ARTICLE —
# # # # # # #
Most of Soell’s colleagues have done what they can to accommodate her desires, albeit at severe expense to the proper English they are supposed to be teaching their young students. On occasion, however, some have referred to her has “she,” “lady,” or “Miss Soell,” and one of them expressed a candid disagreement with Soell’s “belief system.”
All of this resulted in “dignitary harm” to Soell’s incomparably precious feelings. As an accredited member of a specially protected class, she threatened to file a harassment complaint with the Oregon Bureau of Labor and Industries.
Brad Avakian, the BOLI’s chief commissar, is the same unaccountable functionary who imposed a $135,000 punitive judgment on a Christian couple who declined a request to bake a cake for a lesbian wedding ceremony – and a $400,000 judgment on a bar owner who had politely asked a group of transgender males not to monopolize his Friday night business. Contemptuous of due process and unhindered by conscience, Avakian considers his will to be law – which is why the mere threat of filing a complaint with his agency was sufficient to induce capitulation on the part of the school district.
On May 20, a few weeks after the Obama administration effectively re-wrote the federal Civil Rights Act to include “gender identity” as a protected category, the Gresham-Barlow School District agreed to pay a $60,000 tax-subsidized settlement to Soell, and to enact policies intended to teach grade school students that “gender identity” is infinitely customizable – and that the English language is subject to modification at the whims of “specially protected” people and the bureaucrats who exploit their contrived grievances.
In a career otherwise devoted to polluting the air with foolishness, Eleanor Roosevelt said one unambiguously wise thing: “No one can make you feel inferior without your consent.” Each of us is the exclusive owner of his personality and self-concept, and any “dignitary harm” that results from words spoken to or about any of us is purely consensual.
As Thomas Jefferson might put it, someone accused of “dignitary harm” has neither picked his neighbor’s pocket nor broken his leg. The “social recourse” approach to such disputes socializes violence by unleashing state-licensed pickpockets and leg-breakers to punish people who have not injured the property rights of anybody.
# # # # # # #
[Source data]
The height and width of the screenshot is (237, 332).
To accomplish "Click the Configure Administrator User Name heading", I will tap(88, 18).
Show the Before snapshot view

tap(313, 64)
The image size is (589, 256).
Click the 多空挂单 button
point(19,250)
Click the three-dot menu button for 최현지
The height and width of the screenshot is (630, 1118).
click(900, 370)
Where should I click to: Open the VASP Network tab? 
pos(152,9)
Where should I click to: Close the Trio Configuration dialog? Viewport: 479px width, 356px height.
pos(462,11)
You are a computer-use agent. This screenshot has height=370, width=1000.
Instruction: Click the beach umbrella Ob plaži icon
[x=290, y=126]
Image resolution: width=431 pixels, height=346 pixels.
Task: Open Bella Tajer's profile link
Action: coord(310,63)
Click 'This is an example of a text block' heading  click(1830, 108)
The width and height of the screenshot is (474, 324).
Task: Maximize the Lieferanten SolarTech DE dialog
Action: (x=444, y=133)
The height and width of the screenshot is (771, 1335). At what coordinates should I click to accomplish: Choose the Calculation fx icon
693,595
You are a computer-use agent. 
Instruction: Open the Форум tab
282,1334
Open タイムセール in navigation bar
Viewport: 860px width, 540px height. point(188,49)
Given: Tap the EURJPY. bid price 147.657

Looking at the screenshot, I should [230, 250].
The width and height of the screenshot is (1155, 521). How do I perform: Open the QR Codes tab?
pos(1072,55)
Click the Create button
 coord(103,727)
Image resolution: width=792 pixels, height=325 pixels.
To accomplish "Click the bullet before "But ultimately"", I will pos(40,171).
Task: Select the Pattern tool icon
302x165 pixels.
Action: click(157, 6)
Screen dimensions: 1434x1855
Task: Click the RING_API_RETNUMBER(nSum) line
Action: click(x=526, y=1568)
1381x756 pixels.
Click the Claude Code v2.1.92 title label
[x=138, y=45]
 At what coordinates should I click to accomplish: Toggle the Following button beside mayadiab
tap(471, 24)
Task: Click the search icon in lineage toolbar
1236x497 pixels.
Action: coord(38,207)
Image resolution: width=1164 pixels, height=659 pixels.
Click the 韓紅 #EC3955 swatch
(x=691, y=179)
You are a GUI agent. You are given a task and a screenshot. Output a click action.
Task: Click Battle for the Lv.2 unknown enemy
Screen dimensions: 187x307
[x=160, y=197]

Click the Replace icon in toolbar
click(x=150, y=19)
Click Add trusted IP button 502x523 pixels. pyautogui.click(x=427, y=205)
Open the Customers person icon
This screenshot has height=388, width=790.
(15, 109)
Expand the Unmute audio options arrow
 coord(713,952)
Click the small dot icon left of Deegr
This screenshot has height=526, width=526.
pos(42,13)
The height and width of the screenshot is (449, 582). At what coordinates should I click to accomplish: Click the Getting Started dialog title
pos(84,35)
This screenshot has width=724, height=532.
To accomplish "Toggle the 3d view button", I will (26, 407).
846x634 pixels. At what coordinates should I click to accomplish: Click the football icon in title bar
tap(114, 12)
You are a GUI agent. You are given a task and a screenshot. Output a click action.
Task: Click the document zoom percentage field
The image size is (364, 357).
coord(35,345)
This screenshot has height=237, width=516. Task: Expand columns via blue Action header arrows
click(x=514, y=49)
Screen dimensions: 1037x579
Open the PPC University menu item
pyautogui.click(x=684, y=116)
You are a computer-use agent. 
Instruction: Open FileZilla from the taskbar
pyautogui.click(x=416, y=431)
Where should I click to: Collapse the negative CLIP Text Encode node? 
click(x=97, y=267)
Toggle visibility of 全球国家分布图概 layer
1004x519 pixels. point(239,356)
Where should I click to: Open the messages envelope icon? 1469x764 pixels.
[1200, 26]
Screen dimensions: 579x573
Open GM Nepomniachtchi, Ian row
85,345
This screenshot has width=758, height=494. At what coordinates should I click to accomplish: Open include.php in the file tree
# # # # # # #
TO DO —
1) Answer these questions from the article on the Gresham-Barlow settlement:
(a) Which agency did Soell threaten to file a harassment complaint with?
(b) What amount did the Gresham-Barlow School District agree to pay Soell?
(c) What sentence does the article attribute to Eleanor Roosevelt?
2) Resume the article on the Gresham-Barlow settlement, writing on from its final sentence.
The source data above are separate from the article on the Gresham-Barlow settlement.

ANSWERS TO THE PROBLEMS —
1)
(a) The Oregon Bureau of Labor and Industries.
(b) $60,000.
(c) "No one can make you feel inferior without your consent."

2)
Where redress is demanded perceived harm of this kind, it should be pursued privately. Tilley, interestingly, acknowledges that “early Anglo-Saxon law [treated] dignitary interests as compensable in private actions until the Norman conquest of England in 1066.” One lamentable consequence of that conquest was the imposition of the “King’s Peace” doctrine, under which all disputes were to be considered offenses against the “sovereign,” rather than a specific injured party.
Prior to 1066, perceived injuries to personal honor and reputation were often settled through trial by single combat, a tradition that persisted, in the form of dueling, in the United States until the early 20th Century. If we are to treat “dignitary harm” as a matter of public concern, the most rational approach would be to restore and update that tradition.
This wouldn’t necessarily involve pistols at dawn or bare-knuckle boxing. It could be a formal challenge for a mediated debate before a jury of one’s peers, who could rule in favor of either the plaintiff or the defendant. Plaintiffs who prevail would see their self-image fully restored, which we are supposed to believe is the only thing they really want. A defendant who refused a summons to single combat would lose a default judgment, thereby producing the same outcome.
Of course, as the accused party, the defendant would have the right to decide the form of single combat. Social Justice Warriors who seek palpable punishment for intangible “dignitary harm” revel in vicarious violence committed on their behalf in the name of the State. For the most part, they would melt into puddles of pathos at the prospect of participatory violence.